In 2007, the port acquired the former Willows Trailer Park and worked over the next three years to help the tenants 
relocate their trailers to other mobile home parks, and in several cases the port purchased trailers which were no longer up-to-code; providing those tenants funds they could use in securing a HUD house or another home purchase.  The port removed the last of the vacant and aged Willows trailers in Spring 2010, helping open up that site for future development.  

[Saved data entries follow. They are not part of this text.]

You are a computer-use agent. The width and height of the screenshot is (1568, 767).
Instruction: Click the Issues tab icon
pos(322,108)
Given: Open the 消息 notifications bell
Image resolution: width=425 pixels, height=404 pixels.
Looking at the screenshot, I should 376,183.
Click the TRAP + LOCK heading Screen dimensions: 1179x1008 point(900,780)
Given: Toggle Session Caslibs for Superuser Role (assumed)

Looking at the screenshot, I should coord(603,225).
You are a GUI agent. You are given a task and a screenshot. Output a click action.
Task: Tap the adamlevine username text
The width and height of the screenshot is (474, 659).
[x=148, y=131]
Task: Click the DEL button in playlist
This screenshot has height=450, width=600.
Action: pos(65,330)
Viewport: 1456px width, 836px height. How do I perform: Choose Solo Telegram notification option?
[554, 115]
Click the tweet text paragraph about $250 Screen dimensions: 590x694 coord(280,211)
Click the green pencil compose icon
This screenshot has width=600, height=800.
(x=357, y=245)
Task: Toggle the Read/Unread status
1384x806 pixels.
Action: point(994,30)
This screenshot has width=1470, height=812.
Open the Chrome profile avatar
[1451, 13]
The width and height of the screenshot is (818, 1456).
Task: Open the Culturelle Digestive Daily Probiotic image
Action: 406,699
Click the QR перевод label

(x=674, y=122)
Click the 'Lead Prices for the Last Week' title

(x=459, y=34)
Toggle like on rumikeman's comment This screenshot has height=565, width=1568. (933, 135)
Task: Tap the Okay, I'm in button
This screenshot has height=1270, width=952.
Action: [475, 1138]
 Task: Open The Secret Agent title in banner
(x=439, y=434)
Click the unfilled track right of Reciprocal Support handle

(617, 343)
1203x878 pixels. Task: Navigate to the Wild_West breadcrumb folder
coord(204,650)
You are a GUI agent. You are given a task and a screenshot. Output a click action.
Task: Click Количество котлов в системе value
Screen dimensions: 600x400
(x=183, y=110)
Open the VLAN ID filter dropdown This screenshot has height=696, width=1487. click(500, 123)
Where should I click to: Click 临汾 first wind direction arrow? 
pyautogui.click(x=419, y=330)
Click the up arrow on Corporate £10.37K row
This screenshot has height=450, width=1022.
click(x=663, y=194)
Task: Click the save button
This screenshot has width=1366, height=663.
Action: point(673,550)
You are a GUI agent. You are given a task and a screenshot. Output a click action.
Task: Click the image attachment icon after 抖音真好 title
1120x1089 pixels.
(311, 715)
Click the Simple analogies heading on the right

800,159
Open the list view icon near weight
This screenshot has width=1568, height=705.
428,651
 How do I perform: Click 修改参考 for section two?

A temporary parking lot was created in the former Willows area to accommodate users of the adjacent Sacagawea Heritage Trail, and to serve as over-flow parking for concerts and community events coordinated by the Clover Island Inn. 

 

 

The Port also acquired the former Cable Greens property at the base of the Cable Bridge (at the east end of the pond), and has used port maintenance staff and Coyote Ridge Correctional Facility inmate labor to clean and maintain the property until future development.  This property offers spectacular views of the Cable Bridge (the longest, concrete cable-stay suspension bridge in the US when built) and also of the Columbia River; and the site features a city-owned parking lot offering access to a short nature trail for viewing the diverse wildlife inhabiting Duffy's Pond.  

 
For several years now, Port of Kennewick and City of Kennewick staff and community volunteers have joined together to clean up trash and debris at Duffy’s Pond.  The clean-up projects represent another step toward improving the environment and visual appeal of Historic Downtown Kennewick’s Columbia Drive neighborhood.  One volunteer group salvaged and recycled 184.2 tons of concrete from the former Willow Trailer Court; other groups spent hours working to recover tires, barrels, buckets, trash and debris from Duffy’s Pond and the surrounding shoreline; and US Army Corps of Engineers personnel removed seven rusty, abandoned vehicle hulls from the pond. The Corps of Engineers leases the pond and portions of the Columbia River levee system to the City of Kennewick.  In 2008, the city worked with the corps and port to construct a ‘pocket park’ between the levee and Duffy’s Pond. The clean-up projects are just one more cooperative shoreline enhancement effort between the city, port, corps, and local citizens which began with lowering the levee to create the Sacagawea Heritage Trail; and continued with the jurisdictions working together on the gateway arch, lighthouse, habitat restoration, and trail improvements at Clover Island.  
 
 
The port removed buildings tired and dilapidated beyond retention. To date, numerous tired, worn builldings adjacent to Duffy's Pond have been removed. Buildings which previously housed Beaver's Furniture, Kennewick Auto Body, A-1 Tire, Durfee’s Machine, and other industrial buildings and structures (including a billboard) were either dismantled and relocated or demolished; and much of the material was salvaged to keep concrete and recyclable materials out of the landfill.  
 
 
 
 
 
 
 
 
 
 
 
 
 
 
 
 
 
 
 
 
 
 
 
 
 
 
 
In spring of 2013, The Chieftain Motel apartments were demolished after the port offered the space to Special Weapons and Tactics (SWAT) teams to conduct a "real world" explosive breaching training course in nine of the vacant, derelict buildings--providing a community service which helps ensure that first-responders have the training they need to save lies. 
 

The port's Columbia Drive efforts truly are helping transform the older downtown; reducing crime, improving aesthetics, preparing the area for commercial investment, and showcasing the development potential of Kennewick’s original waterfront.